But Albright cautioned reporters not to leap to conclusions about the cause of the attack.

The United States, she said, is also "deeply distressed" by "the murder this morning of Israeli soldiers in Ramallah."

She expressed her "condolences to their families and to the loved ones of all, both Palestinian and Israeli, who have been victimized by the terrible violence that has occurred in recent days, and especially the children whose hopes for peace so recently so raised have been dashed."

She called upon the entire international community to join the United States in urging Palestinian Authority Chairman Yasser Arafat to take the steps necessary to bring this senseless and destructive cycle of fighting to an end.

She also appealed to the Israeli Defense Force to cease its operations against Palestinians. "No matter how justified they feel at the mob violence against their soldiers, we are calling on the Israelis to bring an immediate end to the current operations by the IDF (Israeli Defense Force)," Albright said.

"Now is the time for leadership. There needs to be a cease-fire by both sides. Neither Israelis nor Palestinians can gain from further killing.
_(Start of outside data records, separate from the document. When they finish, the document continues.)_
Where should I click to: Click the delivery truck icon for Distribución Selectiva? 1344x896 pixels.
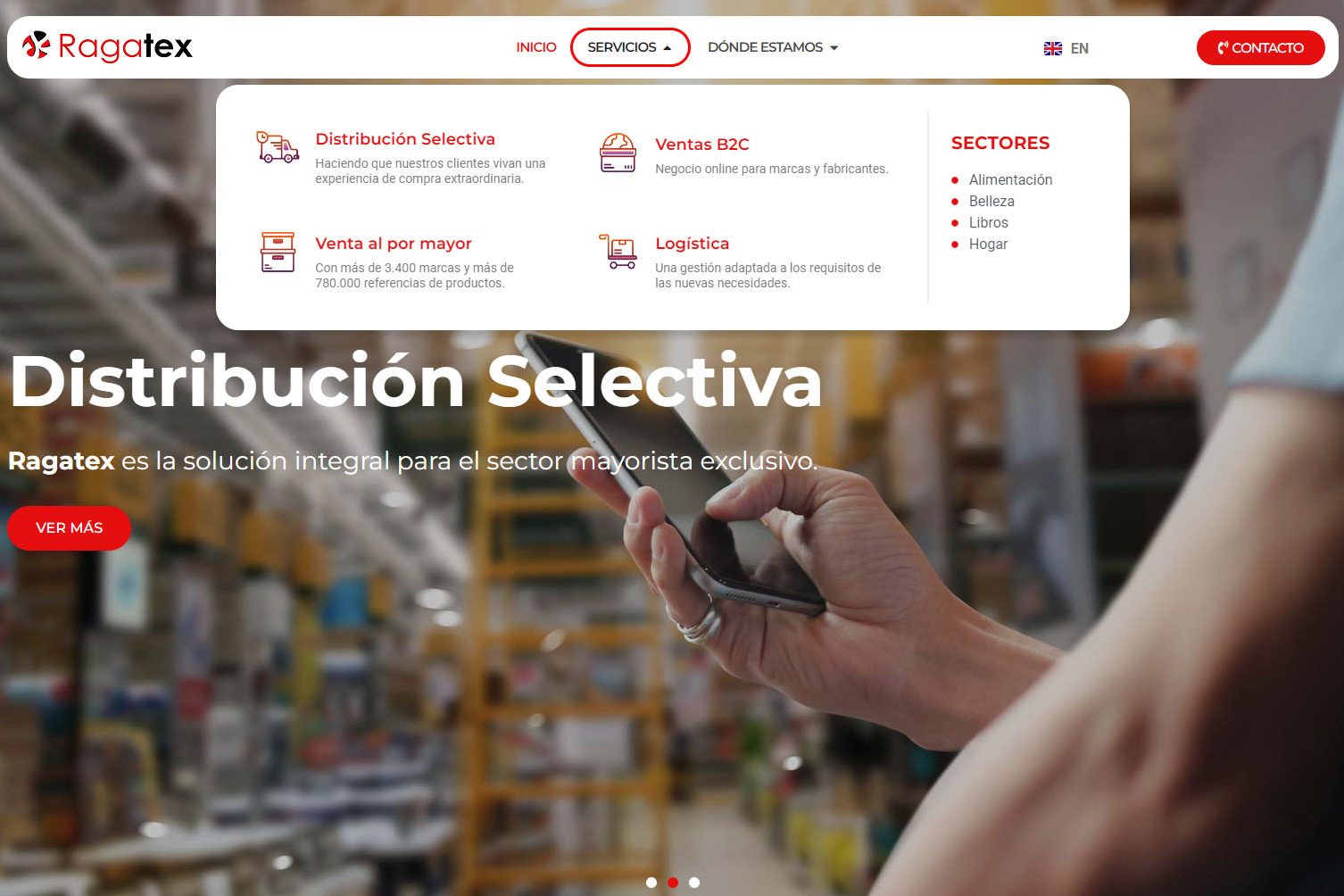coord(278,147)
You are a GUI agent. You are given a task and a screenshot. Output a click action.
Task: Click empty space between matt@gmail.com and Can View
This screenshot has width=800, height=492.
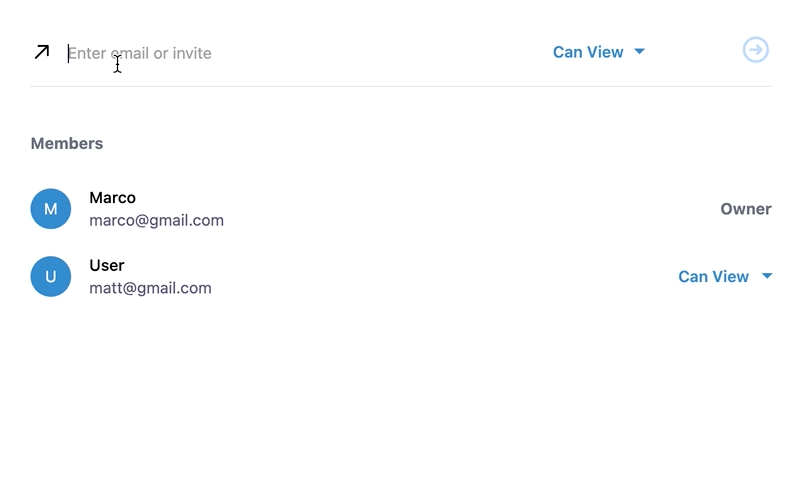pyautogui.click(x=440, y=278)
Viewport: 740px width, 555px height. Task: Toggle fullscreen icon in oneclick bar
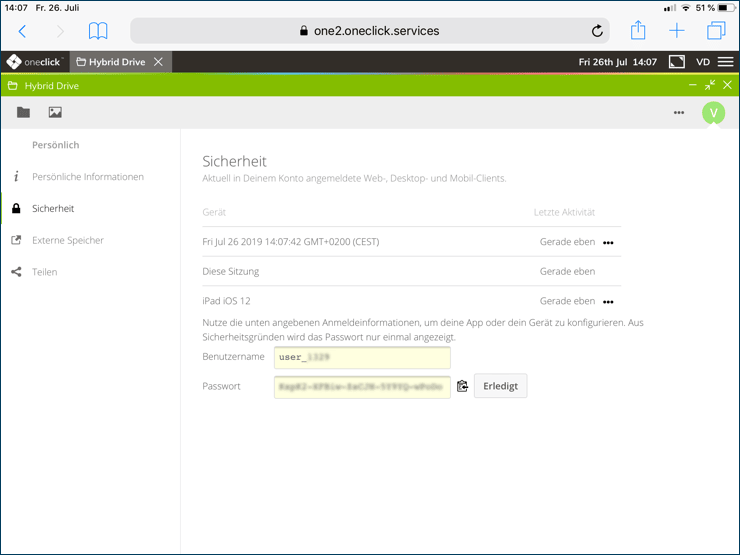pos(677,62)
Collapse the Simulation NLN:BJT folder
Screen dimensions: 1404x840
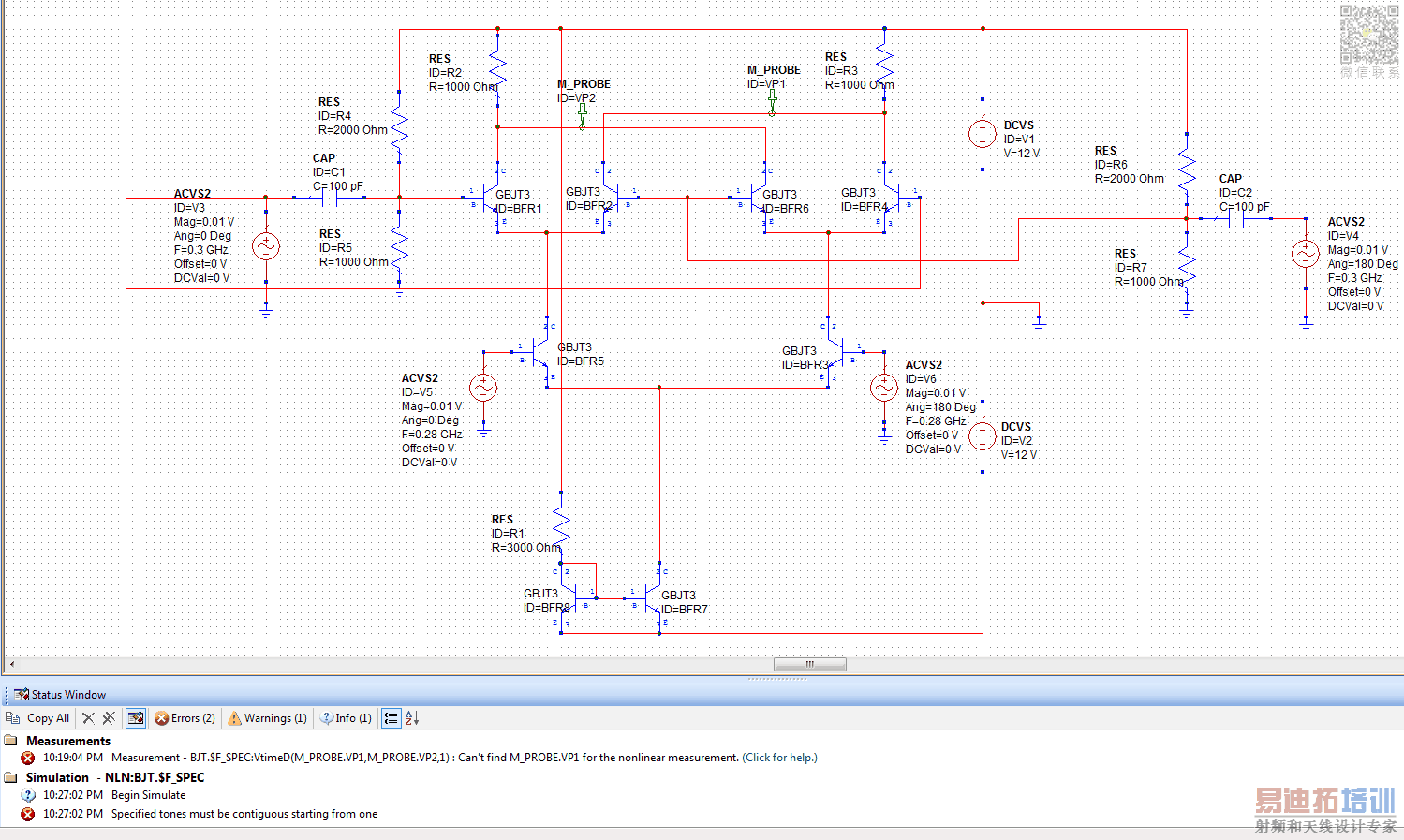point(10,777)
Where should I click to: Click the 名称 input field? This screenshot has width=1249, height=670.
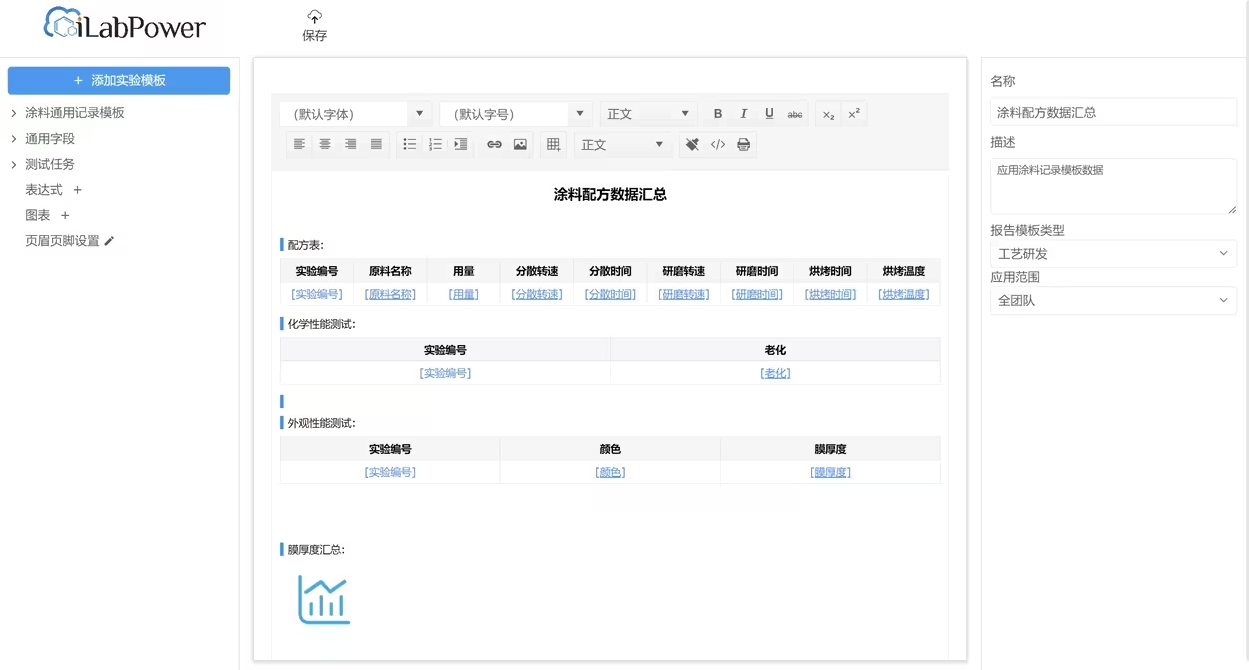[x=1113, y=112]
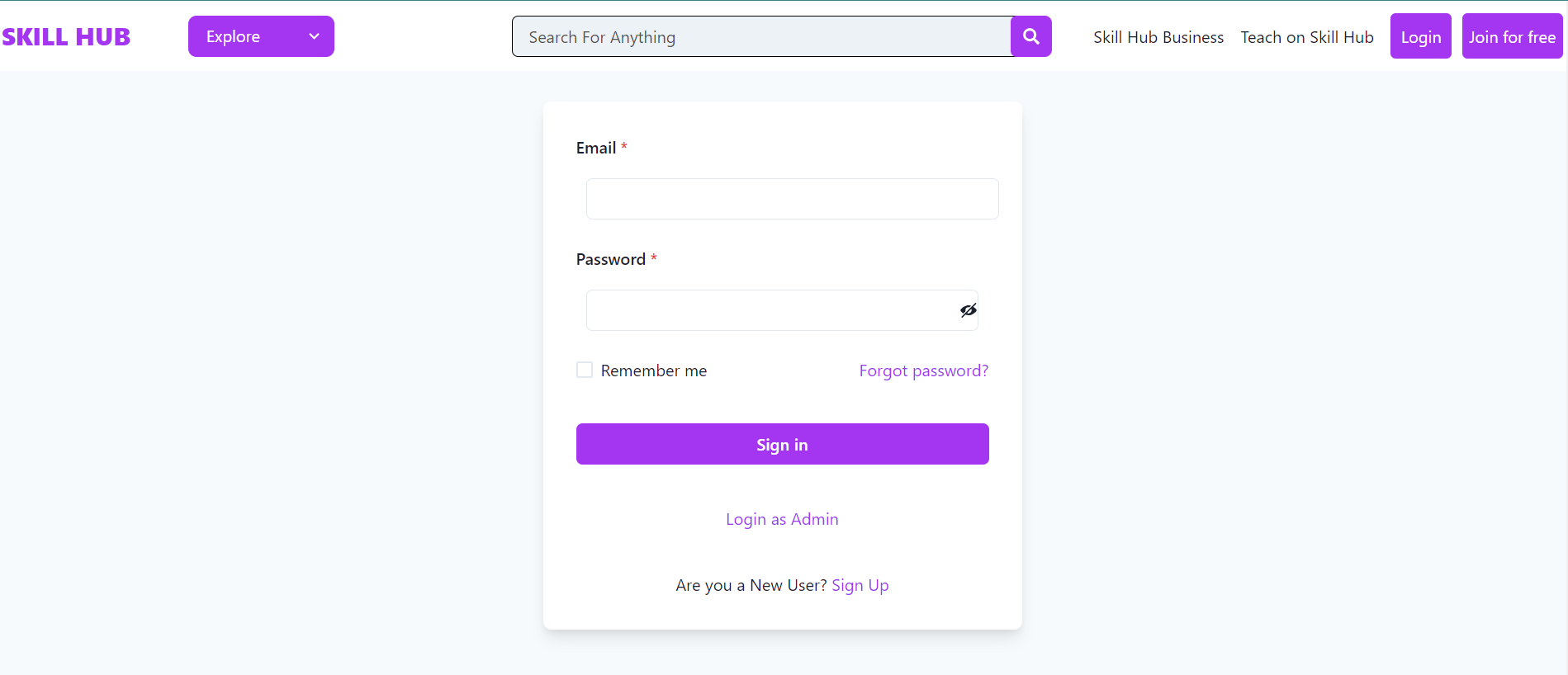Image resolution: width=1568 pixels, height=675 pixels.
Task: Click the Search For Anything search bar
Action: click(x=760, y=36)
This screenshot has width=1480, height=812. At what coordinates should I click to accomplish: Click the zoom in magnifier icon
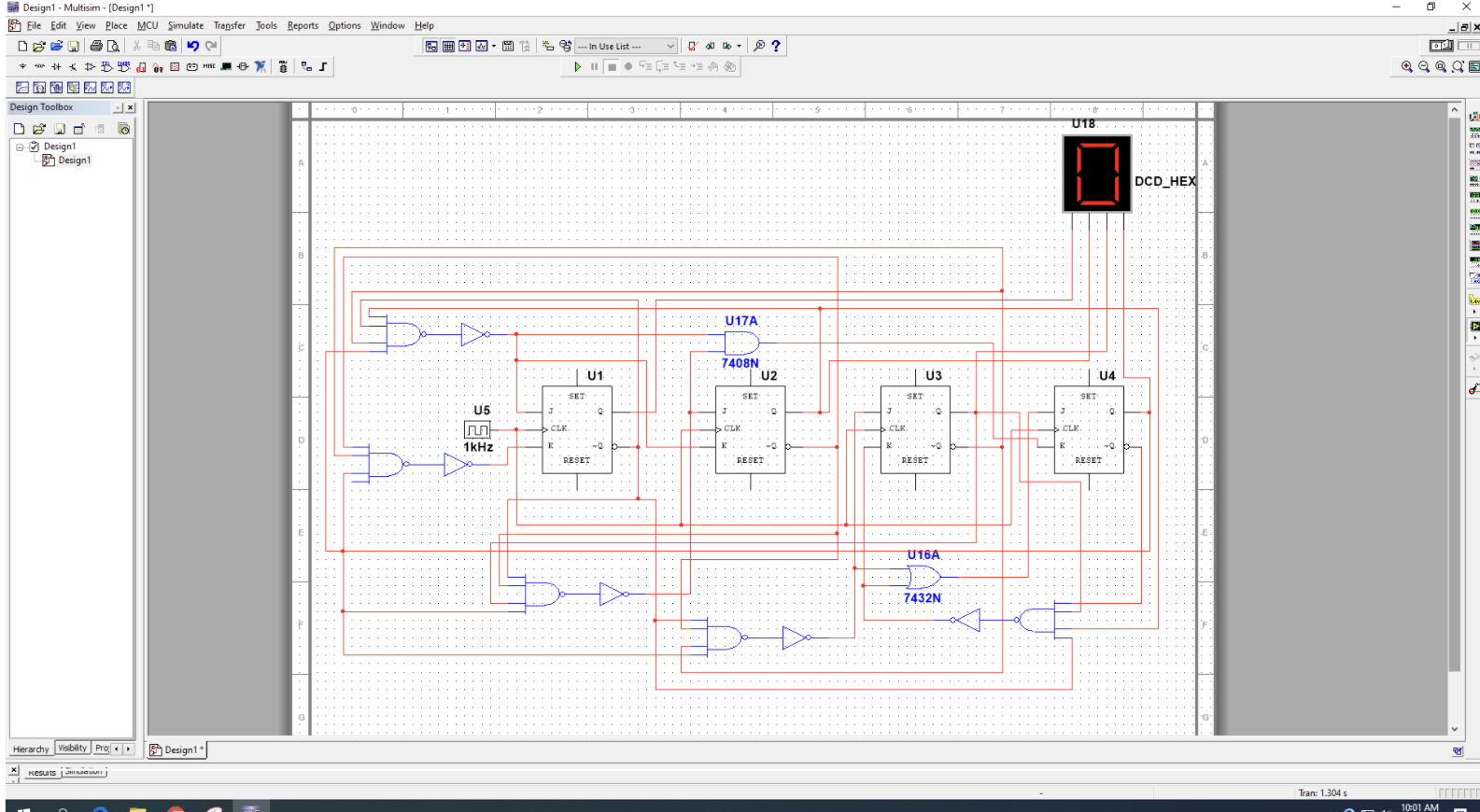1406,66
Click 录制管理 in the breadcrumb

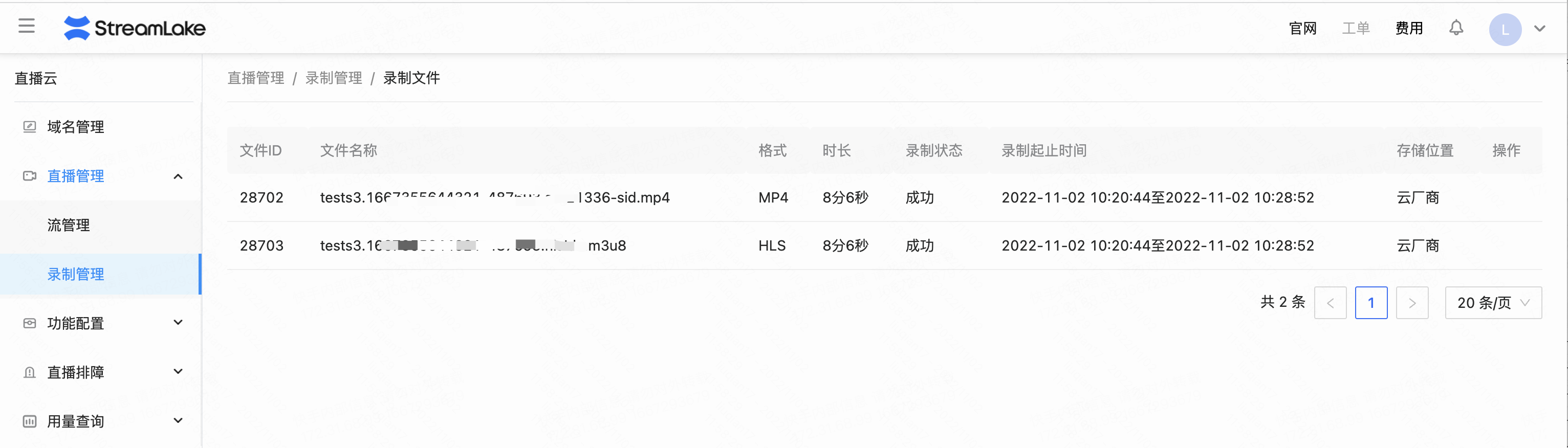pos(333,78)
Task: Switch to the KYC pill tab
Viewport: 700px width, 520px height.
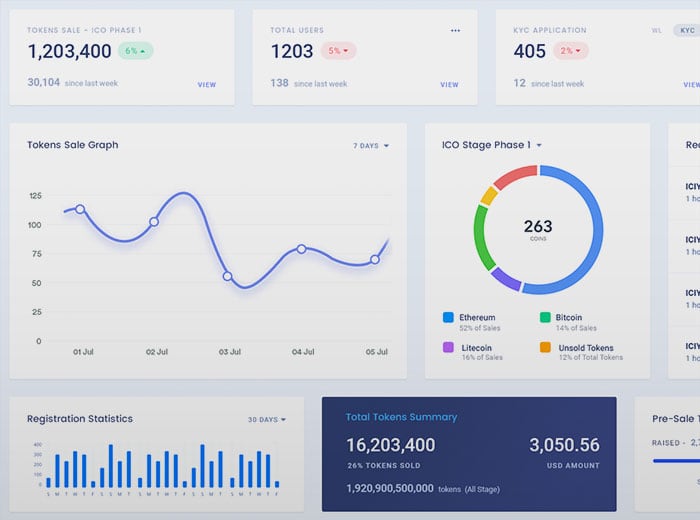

Both gain from the silencing of guns, a cooling of tempers and a resumption of serious and constructive talks.

"The future of the Middle East must be decided at the negotiating table, not in the streets," Albright said.

She called the latest developments in the Middle East "a very sad and difficult period," and said she and President Clinton will continue to do everything they can in pursuit of peace in the Middle East.

Albright made clear that the United States will stay involved. "The United States is not going to stop doing what we have to do. We have responsibilities. We have national interests," she said.

"We are operating in a world that is filled with a variety of threats, but that doesn't mean that we can crawl into an ostrich-like mode. We are eagles, and I think that it is very important that the United States stay involved, that we understand the threats. And we will continue to do what we have to do."